Um projeto de arquitetura hoteleira em Belo Horizonte precisa atender ao hóspede, à operação e ao posicionamento do empreendimento ao mesmo tempo. A experiência começa no acesso, atravessa recepção, circulações, quartos e áreas comuns e continua na memória construída durante a estadia.
Hotéis recebem públicos, horários e necessidades diferentes. Por isso, beleza não pode ser separada de manutenção, durabilidade, acústica, fluxos e flexibilidade. A arquitetura organiza esses fatores e transforma a identidade da marca em uma experiência espacial coerente.
1. Chegada e primeira impressão
Fachada, acesso, paisagismo, desembarque, sinalização e recepção apresentam o hotel antes do quarto. O hóspede precisa compreender os percursos com facilidade e perceber, desde a chegada, o nível de acolhimento e a personalidade do empreendimento.
2. Fluxos de hóspedes e serviços
Circulações públicas e operacionais devem coexistir sem conflitos. Rouparia, limpeza, abastecimento, manutenção e equipes precisam acessar os ambientes com eficiência e discrição. A separação adequada contribui para organização e qualidade do serviço.
3. Quartos confortáveis e duráveis
O quarto reúne descanso, trabalho, organização e autocuidado. Layout, ergonomia, acústica, iluminação, climatização e armazenamento precisam ser resolvidos em uma área otimizada. Materiais devem conciliar conforto, facilidade de manutenção e resistência ao uso frequente.
4. Áreas comuns que ampliam a experiência
Lobby, restaurante, bar, coworking e lazer podem oferecer diferentes formas de permanência ao longo do dia. Mobiliário, iluminação e acústica ajudam a criar zonas para encontros, trabalho, refeições ou contemplação, aumentando o uso e o valor percebido.

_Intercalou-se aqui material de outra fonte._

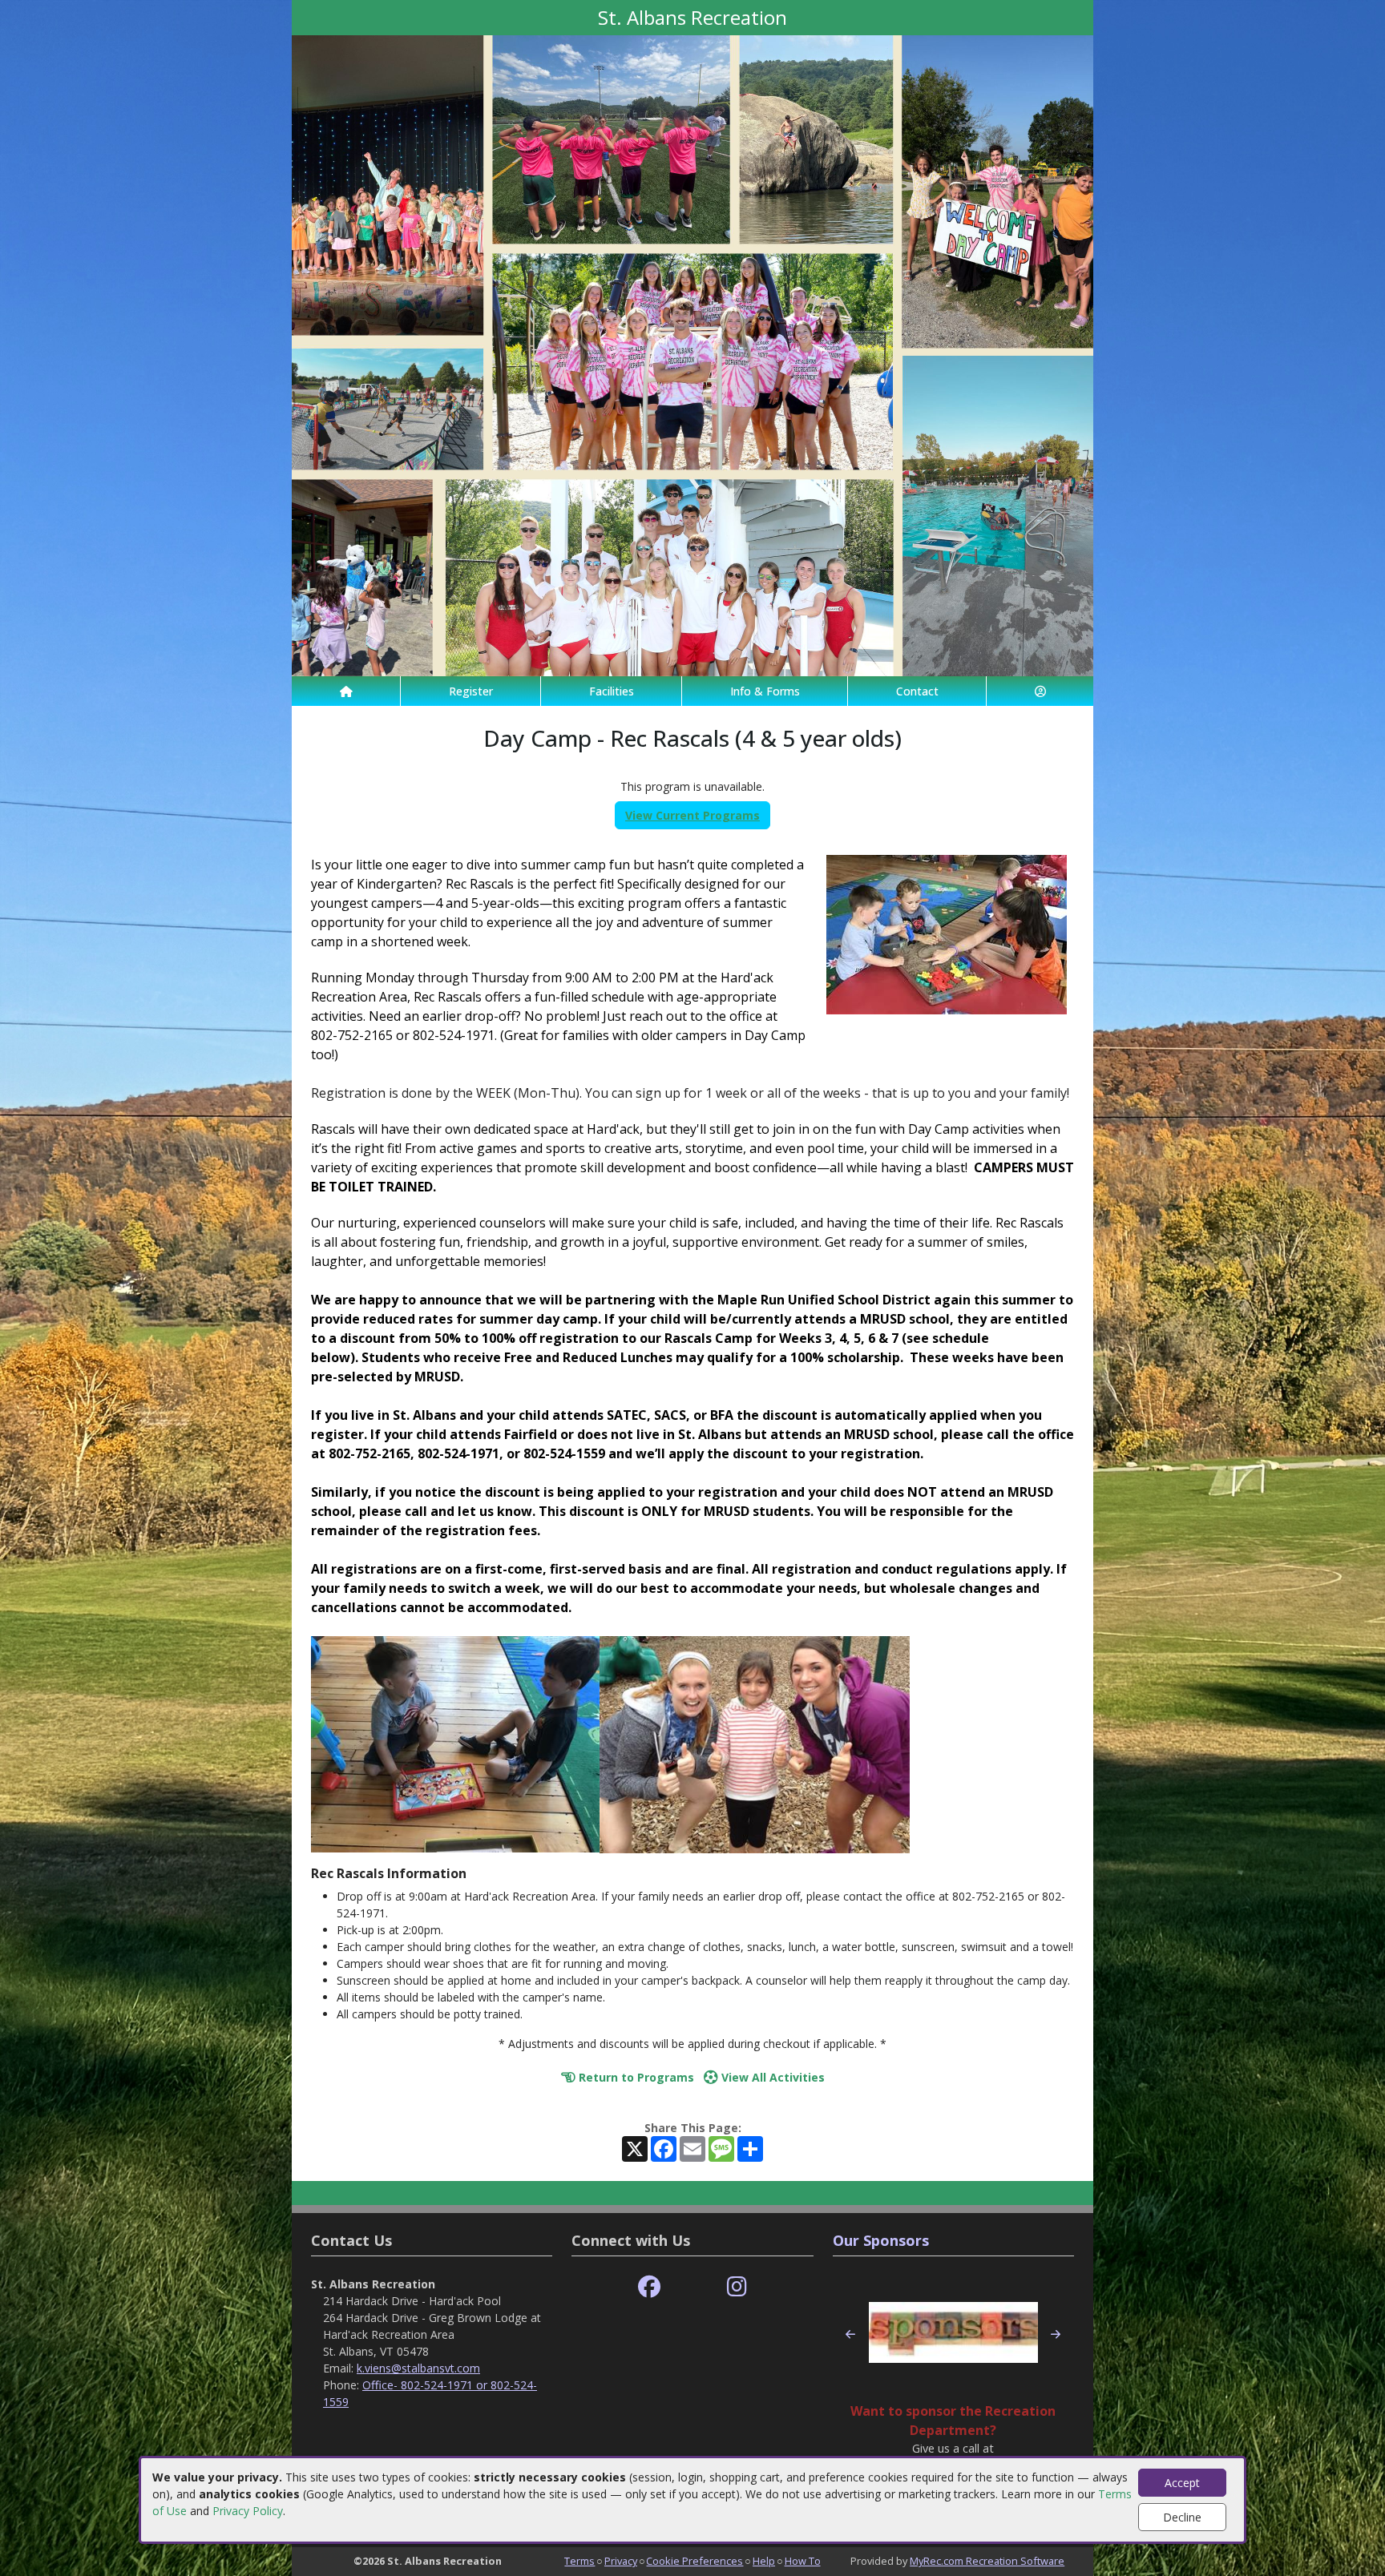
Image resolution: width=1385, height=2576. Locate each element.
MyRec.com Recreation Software (987, 2561)
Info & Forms (765, 691)
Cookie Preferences (694, 2561)
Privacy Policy (247, 2510)
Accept (1182, 2482)
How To (803, 2561)
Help (764, 2561)
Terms (579, 2561)
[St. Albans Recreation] (692, 354)
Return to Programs (634, 2077)
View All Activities (771, 2077)
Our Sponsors (881, 2240)
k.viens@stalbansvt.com (418, 2368)
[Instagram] (737, 2287)
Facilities (611, 691)
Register (471, 691)
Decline (1182, 2517)
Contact (917, 691)
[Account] (1040, 691)
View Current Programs (692, 815)
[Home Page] (346, 691)
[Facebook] (649, 2287)
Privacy (620, 2561)
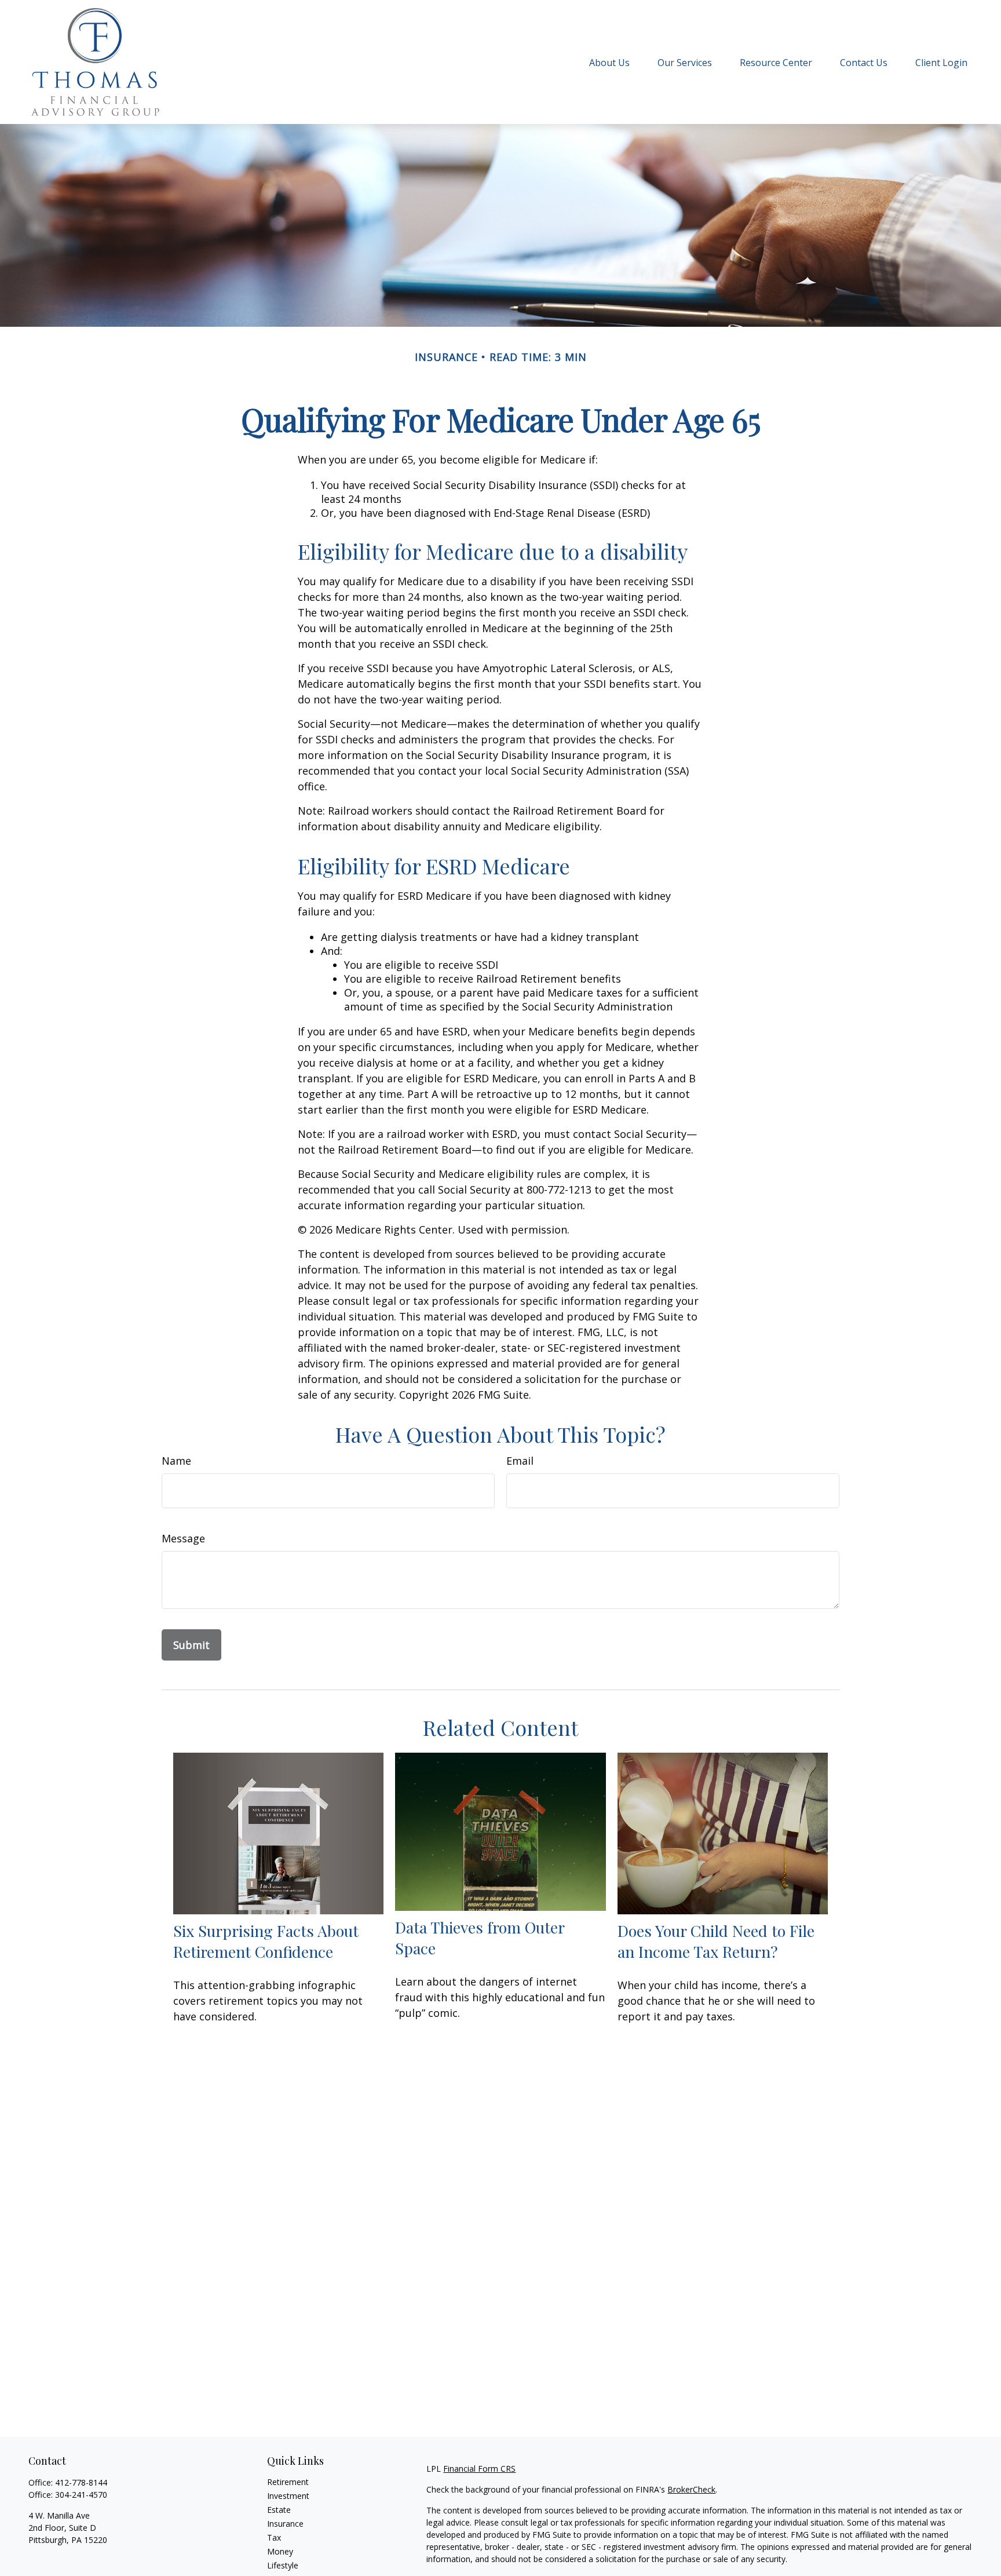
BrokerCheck (691, 2489)
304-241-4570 (81, 2494)
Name (176, 1461)
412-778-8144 (81, 2482)
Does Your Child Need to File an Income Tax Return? (716, 1941)
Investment (288, 2495)
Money (280, 2551)
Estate (279, 2509)
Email (520, 1461)
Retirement (288, 2481)
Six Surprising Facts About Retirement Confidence (266, 1941)
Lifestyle (282, 2565)
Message (183, 1538)
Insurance (285, 2523)
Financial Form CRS (479, 2468)
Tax (274, 2537)
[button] (609, 62)
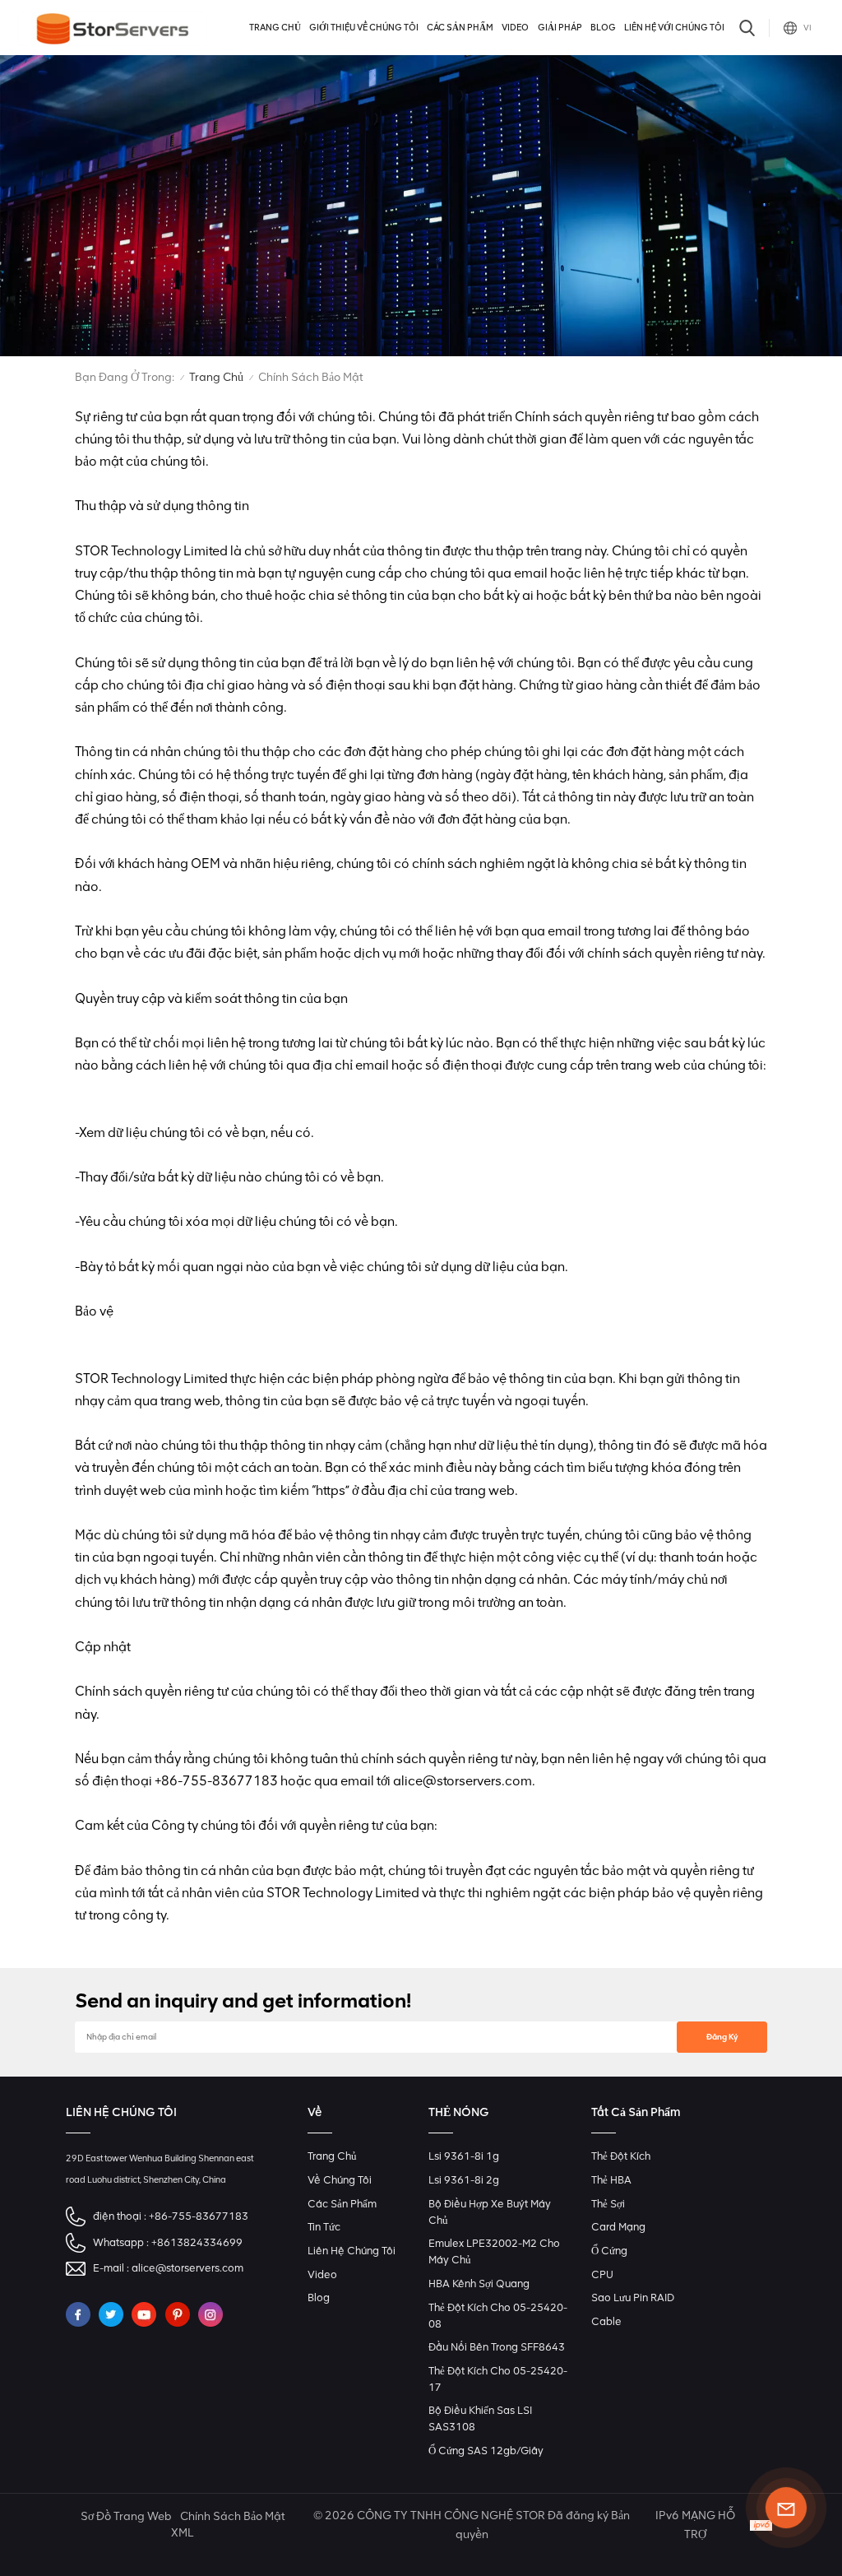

5. Conexão com Belo Horizonte
Um hotel ganha identidade quando estabelece relação com o destino. Arte, materiais, gastronomia, paisagem e referências culturais podem ser interpretados de maneira contemporânea, oferecendo ao hóspede uma experiência que amplia sua conexão com Belo Horizonte.
Arquitetura com identidade e contexto
Arquitetura hoteleira exige sensibilidade e compreensão operacional. Quando marca, conforto, manutenção e território são pensados em conjunto, o hotel deixa de ser apenas um lugar de passagem. Com experiência no segmento, Mariana Gontijo desenvolve projetos que buscam acolher, orientar e permanecer na memória dos hóspedes.
Perguntas frequentes
O que faz uma arquiteta especializada em hotelaria?
Ela integra experiência do hóspede, operação, identidade, fluxos, quartos, áreas comuns, materiais e interfaces técnicas do empreendimento.
É possível reformar o hotel por etapas?
Sim, desde que o planejamento considere operação, isolamento de áreas, fluxos, segurança e continuidade da experiência do hóspede.
Como escolher materiais para hotel?
Durabilidade, manutenção, reposição, conforto, acústica, segurança e identidade devem ser avaliados em conjunto.
O projeto pode valorizar características locais?
Sim. Referências de Belo Horizonte e de Minas Gerais podem aparecer por meio da arte, materialidade, paisagem e cultura, sem recorrer a soluções literais.